Work required: Of all the entries below, only the lines from the one with "Viewport: 804px width, 1200px height." up to and including the one with "Task: Expand the ردیاب کلمات submenu chevron" are to be duplicated exactly.

Dataset entries:
::::::::::

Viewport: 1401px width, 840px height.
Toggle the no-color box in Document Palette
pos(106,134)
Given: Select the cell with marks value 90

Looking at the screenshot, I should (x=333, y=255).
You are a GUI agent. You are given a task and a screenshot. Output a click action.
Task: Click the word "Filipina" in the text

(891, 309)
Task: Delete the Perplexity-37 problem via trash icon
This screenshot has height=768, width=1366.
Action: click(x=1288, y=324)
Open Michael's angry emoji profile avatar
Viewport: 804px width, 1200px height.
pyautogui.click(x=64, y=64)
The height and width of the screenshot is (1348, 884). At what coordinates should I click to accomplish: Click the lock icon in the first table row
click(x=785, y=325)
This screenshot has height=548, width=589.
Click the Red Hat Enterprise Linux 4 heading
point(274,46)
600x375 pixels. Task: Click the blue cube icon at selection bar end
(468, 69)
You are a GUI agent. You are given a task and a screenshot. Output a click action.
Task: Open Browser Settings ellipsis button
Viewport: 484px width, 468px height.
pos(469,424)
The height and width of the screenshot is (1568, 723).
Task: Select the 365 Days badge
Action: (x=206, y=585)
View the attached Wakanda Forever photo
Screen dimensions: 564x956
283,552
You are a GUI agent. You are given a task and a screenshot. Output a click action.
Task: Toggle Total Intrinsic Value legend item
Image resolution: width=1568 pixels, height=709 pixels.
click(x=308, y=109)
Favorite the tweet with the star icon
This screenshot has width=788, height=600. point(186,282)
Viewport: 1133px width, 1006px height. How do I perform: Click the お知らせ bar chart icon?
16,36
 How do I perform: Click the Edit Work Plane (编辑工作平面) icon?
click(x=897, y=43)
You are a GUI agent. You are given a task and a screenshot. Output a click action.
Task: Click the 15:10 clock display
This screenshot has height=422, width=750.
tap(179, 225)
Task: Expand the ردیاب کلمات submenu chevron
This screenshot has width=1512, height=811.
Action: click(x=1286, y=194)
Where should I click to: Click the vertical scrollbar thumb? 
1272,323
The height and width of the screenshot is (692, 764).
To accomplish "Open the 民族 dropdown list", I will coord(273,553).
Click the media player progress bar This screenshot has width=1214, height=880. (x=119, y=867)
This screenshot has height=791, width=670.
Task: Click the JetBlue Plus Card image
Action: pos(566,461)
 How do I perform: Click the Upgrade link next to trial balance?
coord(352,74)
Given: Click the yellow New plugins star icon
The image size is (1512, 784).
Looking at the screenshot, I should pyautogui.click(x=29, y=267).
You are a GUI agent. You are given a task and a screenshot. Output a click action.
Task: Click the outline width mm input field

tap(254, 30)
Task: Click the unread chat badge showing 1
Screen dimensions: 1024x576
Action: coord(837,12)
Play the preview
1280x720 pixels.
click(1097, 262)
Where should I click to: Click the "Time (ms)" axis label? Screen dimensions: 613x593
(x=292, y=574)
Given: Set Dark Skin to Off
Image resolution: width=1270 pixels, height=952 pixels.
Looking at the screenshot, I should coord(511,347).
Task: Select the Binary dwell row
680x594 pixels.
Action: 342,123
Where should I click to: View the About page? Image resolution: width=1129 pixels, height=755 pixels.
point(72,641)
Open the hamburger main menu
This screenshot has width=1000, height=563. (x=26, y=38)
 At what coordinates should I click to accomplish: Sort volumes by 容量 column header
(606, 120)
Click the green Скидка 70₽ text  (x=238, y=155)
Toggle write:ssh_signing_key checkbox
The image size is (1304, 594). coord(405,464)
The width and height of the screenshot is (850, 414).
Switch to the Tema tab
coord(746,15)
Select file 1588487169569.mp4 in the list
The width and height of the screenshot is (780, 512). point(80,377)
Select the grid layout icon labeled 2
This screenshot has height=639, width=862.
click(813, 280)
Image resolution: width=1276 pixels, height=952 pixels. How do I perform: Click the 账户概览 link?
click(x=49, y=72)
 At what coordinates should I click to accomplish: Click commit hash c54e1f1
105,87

::::::::::

Exercise result:
Viewport: 804px width, 1200px height.
pyautogui.click(x=64, y=64)
The height and width of the screenshot is (1348, 884). At what coordinates should I click to accomplish: Click the lock icon in the first table row
click(x=785, y=325)
This screenshot has height=548, width=589.
Click the Red Hat Enterprise Linux 4 heading
point(274,46)
600x375 pixels. Task: Click the blue cube icon at selection bar end
(468, 69)
You are a GUI agent. You are given a task and a screenshot. Output a click action.
Task: Open Browser Settings ellipsis button
Viewport: 484px width, 468px height.
pos(469,424)
The height and width of the screenshot is (1568, 723).
Task: Select the 365 Days badge
Action: (x=206, y=585)
View the attached Wakanda Forever photo
Screen dimensions: 564x956
283,552
You are a GUI agent. You are given a task and a screenshot. Output a click action.
Task: Toggle Total Intrinsic Value legend item
Image resolution: width=1568 pixels, height=709 pixels.
click(x=308, y=109)
Favorite the tweet with the star icon
This screenshot has width=788, height=600. point(186,282)
Viewport: 1133px width, 1006px height. How do I perform: Click the お知らせ bar chart icon?
16,36
 How do I perform: Click the Edit Work Plane (编辑工作平面) icon?
click(x=897, y=43)
You are a GUI agent. You are given a task and a screenshot. Output a click action.
Task: Click the 15:10 clock display
This screenshot has height=422, width=750.
tap(179, 225)
Task: Expand the ردیاب کلمات submenu chevron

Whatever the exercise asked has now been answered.